→ Passage to read:
______________________________

The 30th Epilog—An Online Experience
Once more, we honored our most excellent graduates for their outstanding achievements—and you can virtually be part of it.
Since extraordinary times require extraordinary measures, we held our 30th Epilog online this summer semester. Feel free to join us and tune in from June 24th 2020. Listen to the excellent talks of our graduates who competed for the Distinguished Young Alumn Award, and find out who won the Best Poster Award.
Host and Vice Dean of Academic Affairs, Stefan Woltran gave the floor to Dean Gerti Kappel for her welcome address. “When you have the brains, you should do it!” she addressed the students and reminded them of the TU Wien Informatics motto: Dedicated to Excellence. Committed to Society. She congratulated the graduates heartily, “You have taken your talent, and you have taken the opportunities to make it to the top.”
Distinguished Young Alumn
The best four candidates were selected by a jury, chaired by Margrit Gelautz and consisting of Schahram Dustdar, Georg Fuchsbauer, Eduard Gröller and Sascha Hunold. They presented their excellent diploma theses and competed for the Distinguished Young Alumn Award. Thomas Schlögl convinced the jury with his “very comprehensive presentation” on “An Extension Framework for Epistemic Reasoning in Byzantine Distributed Systems,” which “demonstrates a thorough understanding of the problem and shows potential for follow-up research.” He, therefore, received the Distinguished Young Alumn Award endowed with €1,500 for his outstanding research. His diploma thesis, supervised by Ulrich Schmid and Roman Kuznets, deals with epistemic logic and the asynchronous byzantine framework. The other three best graduates who presented their diploma theses were also honored for their excellent achievements. Sopo Pkhakadze wrote her thesis about “Sequent-Type Calculi for Variants of Default Logic” and was supervised by Hans Tompits. Julian Strohmayer presented “Multi-Modal Fusion of Depth and Thermal Images for Human Behavior Modeling,” supervised by Martin Kampel. Johannes Vass researched on “Exact and Metaheuristic Approaches for the Production Leveling Problem” and was supervised by Nysret Musliu.

______________________________

→ Listed records:
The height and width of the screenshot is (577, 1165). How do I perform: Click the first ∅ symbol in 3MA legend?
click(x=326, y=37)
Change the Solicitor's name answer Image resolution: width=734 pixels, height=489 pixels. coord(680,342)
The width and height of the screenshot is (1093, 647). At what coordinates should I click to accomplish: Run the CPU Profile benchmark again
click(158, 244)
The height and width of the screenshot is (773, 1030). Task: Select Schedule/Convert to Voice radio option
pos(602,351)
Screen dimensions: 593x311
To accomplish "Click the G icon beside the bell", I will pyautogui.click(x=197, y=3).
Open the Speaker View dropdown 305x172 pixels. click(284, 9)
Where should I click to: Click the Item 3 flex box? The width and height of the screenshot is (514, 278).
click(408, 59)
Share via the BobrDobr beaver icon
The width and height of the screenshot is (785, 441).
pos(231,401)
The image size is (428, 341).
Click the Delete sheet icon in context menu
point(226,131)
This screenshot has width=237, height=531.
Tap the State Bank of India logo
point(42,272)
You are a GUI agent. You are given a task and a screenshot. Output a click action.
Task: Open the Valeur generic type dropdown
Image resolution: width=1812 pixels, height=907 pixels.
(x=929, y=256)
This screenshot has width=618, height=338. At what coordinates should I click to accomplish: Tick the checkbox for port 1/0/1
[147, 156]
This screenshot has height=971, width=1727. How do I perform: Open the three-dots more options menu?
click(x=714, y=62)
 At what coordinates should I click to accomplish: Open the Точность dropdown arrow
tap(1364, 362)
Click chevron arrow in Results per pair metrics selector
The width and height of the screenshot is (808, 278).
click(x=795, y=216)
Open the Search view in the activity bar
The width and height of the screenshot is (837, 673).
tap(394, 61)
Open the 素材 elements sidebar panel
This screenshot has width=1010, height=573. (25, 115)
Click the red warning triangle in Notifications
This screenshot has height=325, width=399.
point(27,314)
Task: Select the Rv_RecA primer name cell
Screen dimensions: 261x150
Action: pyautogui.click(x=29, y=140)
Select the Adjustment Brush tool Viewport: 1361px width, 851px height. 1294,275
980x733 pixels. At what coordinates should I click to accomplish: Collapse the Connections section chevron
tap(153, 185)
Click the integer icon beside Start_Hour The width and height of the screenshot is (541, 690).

______________________________

→ Problem set:
A. From the article on the 30th Epilog, extract the part that opens with the words containing "The 30th Epilog—An" and closes with "part of it.", copying it word for word.
B. Continue the article on the 30th Epilog past its last sentence.

→ The answers:
A.
The 30th Epilog—An Online Experience
Once more, we honored our most excellent graduates for their outstanding achievements—and you can virtually be part of it.

B.
History in The Making
Taking a look back in history, Stefan Woltran made the audience aware of some interesting facts: How many female winners turned out of 30 Epilogs? Four women won the Distinguished Young Alumn Award until now, “that is 13 percent and mirrors the number of female students graduating at TU Wien Informatics. Both numbers should be improved, of course.” Woltran also pointed out remarkable careers of former Epilog winners, as there are Clemens Fruhwirt as the first winner in 2005, now Senior Software Engineer at Google Switzerland, Emanuel Sallinger, Assistant Professor at TU Wien Informatics and head of the Knowledge Graph Lab, Ronald de Haan, Assistant Professor at the Institute for Logic, Language & Computation (University of Amsterdam), Anela Lolic, a postdoctoral researcher at the TU Wien Faculty of Mathematics and Geoinformation and funded by a L’Oréal Austria Fellowship, and last but not least, Mathias Lechner, PhD Student at the Institute of Science and Technology Austria (IST), to name only a few. According to Stefan Woltran, “excellent theses require guidance and supervision—thank you to the respective supervisors.” Epilog statistics list Reinhard Pichler as supervisor of five winners, Andreas Steininger and Nysret Musliu supervised three winners each, and Michael Wimmer’s students were successful Epilog winners for two times.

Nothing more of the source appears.